WHAT YOU ARE ASKED TO DO:
Could you show each line of the records that contains the word "computer"?

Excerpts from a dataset
####
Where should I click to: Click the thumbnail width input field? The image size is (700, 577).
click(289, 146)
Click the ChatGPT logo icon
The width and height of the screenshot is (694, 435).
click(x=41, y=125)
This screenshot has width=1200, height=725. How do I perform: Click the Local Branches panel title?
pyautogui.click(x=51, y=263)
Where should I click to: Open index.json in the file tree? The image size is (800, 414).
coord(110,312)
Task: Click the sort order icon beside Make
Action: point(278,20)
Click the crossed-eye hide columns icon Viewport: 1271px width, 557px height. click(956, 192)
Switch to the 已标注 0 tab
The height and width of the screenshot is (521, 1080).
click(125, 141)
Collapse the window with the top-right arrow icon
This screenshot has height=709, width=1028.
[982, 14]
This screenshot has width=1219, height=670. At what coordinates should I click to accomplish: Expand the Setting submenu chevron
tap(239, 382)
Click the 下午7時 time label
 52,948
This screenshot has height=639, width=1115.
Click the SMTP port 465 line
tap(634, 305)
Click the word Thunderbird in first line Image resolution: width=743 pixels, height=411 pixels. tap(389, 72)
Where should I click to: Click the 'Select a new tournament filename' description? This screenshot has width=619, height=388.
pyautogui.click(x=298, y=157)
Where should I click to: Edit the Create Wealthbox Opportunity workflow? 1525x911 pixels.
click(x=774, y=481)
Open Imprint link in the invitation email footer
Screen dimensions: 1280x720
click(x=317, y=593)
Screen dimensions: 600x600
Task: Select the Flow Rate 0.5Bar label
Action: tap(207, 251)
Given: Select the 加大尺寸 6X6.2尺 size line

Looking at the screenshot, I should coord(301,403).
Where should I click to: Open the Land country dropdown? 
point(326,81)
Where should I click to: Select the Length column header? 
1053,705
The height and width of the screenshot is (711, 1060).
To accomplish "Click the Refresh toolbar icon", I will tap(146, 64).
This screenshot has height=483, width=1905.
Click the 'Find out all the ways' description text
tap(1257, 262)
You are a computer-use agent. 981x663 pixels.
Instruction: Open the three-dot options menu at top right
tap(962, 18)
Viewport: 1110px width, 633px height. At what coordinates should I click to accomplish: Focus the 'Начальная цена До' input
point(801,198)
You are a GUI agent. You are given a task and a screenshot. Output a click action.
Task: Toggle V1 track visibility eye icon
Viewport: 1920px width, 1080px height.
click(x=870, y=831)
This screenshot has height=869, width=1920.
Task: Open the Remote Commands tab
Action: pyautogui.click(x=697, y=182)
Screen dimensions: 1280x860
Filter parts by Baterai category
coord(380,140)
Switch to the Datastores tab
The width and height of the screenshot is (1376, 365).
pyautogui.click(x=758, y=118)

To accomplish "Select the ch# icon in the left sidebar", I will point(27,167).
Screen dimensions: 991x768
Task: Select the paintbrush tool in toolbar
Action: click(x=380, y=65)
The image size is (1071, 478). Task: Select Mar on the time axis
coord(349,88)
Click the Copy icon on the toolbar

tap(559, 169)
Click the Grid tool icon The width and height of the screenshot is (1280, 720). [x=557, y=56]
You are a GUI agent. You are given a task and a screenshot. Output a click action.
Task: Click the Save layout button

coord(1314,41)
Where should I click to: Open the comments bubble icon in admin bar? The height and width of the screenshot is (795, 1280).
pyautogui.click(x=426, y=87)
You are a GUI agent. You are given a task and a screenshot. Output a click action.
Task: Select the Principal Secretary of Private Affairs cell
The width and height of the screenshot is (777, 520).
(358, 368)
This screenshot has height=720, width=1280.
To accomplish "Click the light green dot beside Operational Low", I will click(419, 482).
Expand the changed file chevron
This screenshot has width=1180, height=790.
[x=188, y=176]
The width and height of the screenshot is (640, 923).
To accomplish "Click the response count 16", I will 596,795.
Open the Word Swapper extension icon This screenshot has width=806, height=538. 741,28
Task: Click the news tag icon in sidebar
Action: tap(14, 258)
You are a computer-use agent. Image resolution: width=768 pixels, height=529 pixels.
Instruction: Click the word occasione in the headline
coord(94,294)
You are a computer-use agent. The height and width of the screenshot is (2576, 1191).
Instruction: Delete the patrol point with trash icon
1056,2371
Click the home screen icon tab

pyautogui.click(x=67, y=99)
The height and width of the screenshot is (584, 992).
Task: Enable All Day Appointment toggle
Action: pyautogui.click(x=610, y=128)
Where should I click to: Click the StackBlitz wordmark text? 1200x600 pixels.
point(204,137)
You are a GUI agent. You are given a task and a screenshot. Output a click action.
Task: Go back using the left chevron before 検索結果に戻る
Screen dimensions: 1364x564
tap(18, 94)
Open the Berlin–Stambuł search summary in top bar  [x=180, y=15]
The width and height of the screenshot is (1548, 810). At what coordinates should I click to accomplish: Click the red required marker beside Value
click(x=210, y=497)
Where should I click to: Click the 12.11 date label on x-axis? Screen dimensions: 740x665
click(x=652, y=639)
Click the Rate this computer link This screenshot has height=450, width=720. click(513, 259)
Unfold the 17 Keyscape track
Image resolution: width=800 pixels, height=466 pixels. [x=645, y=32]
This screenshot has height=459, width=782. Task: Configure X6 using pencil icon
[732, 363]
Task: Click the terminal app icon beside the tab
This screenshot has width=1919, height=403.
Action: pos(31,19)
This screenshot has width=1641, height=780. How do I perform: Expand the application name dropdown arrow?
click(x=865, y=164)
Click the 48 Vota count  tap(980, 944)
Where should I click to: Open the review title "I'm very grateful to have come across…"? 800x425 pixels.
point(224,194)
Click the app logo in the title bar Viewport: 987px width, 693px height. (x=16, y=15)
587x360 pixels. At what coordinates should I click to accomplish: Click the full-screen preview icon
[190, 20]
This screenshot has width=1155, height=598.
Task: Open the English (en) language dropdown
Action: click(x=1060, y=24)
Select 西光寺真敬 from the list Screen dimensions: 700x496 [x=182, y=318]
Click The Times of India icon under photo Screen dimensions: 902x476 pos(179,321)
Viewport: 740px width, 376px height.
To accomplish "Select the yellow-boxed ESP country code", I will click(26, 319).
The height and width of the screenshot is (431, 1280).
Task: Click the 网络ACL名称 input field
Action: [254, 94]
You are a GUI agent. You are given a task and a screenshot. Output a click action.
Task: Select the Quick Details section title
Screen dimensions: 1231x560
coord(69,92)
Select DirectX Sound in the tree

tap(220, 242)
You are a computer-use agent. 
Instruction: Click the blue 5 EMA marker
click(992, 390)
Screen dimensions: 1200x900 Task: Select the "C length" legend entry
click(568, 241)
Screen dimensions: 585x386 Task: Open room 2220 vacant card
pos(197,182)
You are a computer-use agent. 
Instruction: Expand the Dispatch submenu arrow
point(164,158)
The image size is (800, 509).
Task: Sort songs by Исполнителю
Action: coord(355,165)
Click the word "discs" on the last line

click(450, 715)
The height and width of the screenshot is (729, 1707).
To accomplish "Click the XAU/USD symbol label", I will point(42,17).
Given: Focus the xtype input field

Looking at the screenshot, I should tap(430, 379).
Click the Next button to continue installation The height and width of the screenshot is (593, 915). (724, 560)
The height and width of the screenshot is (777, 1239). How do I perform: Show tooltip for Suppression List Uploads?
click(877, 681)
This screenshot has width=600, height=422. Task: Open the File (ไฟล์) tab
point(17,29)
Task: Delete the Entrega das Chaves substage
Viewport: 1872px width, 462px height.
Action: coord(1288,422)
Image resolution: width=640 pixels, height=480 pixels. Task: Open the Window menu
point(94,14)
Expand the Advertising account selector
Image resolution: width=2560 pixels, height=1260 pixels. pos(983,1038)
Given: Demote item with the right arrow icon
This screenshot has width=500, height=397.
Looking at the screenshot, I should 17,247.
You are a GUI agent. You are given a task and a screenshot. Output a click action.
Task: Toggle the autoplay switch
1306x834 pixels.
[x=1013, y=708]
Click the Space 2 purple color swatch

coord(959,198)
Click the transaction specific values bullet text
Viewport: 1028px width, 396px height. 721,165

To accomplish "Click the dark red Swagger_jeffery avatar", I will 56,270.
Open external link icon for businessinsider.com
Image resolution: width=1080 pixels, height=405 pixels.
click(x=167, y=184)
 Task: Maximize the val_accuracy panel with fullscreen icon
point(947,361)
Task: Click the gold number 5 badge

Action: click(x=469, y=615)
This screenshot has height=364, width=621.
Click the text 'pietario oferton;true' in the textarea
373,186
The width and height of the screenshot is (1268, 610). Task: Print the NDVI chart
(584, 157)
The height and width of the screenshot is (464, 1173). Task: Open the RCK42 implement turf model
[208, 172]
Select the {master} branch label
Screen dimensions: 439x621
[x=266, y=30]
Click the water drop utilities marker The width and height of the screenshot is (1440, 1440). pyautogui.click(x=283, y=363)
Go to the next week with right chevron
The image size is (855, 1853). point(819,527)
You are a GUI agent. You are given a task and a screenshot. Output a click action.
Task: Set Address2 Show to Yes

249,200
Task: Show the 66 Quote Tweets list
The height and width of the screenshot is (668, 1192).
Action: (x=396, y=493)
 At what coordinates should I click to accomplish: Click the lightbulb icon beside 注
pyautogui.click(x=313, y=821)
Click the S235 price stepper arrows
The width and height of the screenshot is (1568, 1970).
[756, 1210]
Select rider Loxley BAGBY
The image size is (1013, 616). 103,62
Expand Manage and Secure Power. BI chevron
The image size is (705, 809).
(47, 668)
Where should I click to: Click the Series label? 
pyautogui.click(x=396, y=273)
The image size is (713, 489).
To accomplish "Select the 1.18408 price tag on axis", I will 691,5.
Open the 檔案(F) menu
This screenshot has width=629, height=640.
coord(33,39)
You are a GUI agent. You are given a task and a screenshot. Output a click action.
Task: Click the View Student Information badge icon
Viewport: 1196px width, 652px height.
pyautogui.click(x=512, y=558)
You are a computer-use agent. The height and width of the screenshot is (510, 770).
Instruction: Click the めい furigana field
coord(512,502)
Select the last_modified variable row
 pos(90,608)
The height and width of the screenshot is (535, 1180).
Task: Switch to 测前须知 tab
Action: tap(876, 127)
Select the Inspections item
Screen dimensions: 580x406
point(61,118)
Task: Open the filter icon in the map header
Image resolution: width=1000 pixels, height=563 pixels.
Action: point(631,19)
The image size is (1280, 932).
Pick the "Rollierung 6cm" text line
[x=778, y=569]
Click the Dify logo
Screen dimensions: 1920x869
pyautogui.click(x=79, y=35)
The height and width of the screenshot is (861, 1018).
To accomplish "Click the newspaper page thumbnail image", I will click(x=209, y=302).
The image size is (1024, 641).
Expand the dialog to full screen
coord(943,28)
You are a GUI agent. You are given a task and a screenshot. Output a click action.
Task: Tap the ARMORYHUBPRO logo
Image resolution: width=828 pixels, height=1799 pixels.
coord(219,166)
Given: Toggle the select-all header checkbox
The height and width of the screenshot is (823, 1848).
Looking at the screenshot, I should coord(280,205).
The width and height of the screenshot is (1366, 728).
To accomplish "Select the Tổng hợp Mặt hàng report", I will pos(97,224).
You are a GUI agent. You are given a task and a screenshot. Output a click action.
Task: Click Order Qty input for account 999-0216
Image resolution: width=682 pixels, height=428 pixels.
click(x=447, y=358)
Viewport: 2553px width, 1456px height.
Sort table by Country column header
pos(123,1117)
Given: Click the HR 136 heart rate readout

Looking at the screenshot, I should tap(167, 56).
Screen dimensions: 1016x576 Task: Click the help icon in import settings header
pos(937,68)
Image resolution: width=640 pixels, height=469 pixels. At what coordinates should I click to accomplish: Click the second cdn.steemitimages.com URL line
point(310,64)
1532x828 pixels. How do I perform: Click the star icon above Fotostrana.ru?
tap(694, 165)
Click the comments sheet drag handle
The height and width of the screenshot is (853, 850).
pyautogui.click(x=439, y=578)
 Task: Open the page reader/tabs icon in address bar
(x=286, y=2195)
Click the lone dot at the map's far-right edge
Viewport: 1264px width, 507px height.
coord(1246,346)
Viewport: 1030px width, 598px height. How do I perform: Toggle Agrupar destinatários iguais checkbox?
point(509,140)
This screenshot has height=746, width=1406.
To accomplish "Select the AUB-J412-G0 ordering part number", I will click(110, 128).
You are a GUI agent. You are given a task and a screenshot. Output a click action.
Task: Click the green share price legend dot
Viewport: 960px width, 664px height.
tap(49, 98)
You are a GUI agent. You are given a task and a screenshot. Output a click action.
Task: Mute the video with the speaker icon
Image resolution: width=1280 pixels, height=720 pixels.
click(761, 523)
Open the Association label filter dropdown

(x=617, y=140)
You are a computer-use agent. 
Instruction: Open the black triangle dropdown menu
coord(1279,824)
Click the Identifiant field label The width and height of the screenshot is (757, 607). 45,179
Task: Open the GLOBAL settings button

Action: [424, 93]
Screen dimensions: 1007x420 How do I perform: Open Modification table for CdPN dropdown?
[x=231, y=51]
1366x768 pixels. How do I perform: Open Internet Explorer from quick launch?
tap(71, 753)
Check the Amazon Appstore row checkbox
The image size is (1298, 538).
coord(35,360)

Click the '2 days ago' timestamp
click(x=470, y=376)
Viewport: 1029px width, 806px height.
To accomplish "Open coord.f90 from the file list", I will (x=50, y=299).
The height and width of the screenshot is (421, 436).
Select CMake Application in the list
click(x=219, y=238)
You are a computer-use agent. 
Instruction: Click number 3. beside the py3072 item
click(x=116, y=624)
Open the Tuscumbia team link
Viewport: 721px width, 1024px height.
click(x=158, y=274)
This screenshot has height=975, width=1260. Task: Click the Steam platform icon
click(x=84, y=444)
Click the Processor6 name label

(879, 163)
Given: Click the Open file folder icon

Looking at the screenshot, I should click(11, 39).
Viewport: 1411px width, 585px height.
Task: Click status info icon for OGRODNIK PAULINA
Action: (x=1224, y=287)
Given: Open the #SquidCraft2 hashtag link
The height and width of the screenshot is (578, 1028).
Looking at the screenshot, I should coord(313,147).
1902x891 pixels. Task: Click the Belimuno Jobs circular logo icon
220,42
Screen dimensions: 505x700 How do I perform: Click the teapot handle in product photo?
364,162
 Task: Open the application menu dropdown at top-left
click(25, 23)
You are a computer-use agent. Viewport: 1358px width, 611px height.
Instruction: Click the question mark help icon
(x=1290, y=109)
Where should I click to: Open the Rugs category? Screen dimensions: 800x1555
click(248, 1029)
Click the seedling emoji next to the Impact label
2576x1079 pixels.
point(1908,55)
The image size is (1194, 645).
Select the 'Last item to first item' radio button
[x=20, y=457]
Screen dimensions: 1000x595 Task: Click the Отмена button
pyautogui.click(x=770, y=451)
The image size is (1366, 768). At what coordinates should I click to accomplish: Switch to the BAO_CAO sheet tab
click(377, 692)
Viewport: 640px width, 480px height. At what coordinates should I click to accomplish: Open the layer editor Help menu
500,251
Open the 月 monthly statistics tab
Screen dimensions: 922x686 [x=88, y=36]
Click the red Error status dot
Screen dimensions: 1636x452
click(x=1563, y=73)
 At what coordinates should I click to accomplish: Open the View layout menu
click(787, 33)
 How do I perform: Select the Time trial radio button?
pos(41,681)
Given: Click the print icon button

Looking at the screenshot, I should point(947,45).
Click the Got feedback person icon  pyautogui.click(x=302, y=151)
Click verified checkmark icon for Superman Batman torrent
####
FINISHED TASK:
You are a computer-use agent. 981x663 pixels.
You are a computer-use agent. Image resolution: width=768 pixels, height=529 pixels.
You are a computer-use agent. The height and width of the screenshot is (2576, 1191).
Click the Rate this computer link This screenshot has height=450, width=720. click(513, 259)
You are a computer-use agent. 
You are a computer-use agent. 
You are a computer-use agent. The height and width of the screenshot is (510, 770).
You are a computer-use agent. 
You are a computer-use agent. 
You are a computer-use agent. Viewport: 1358px width, 611px height.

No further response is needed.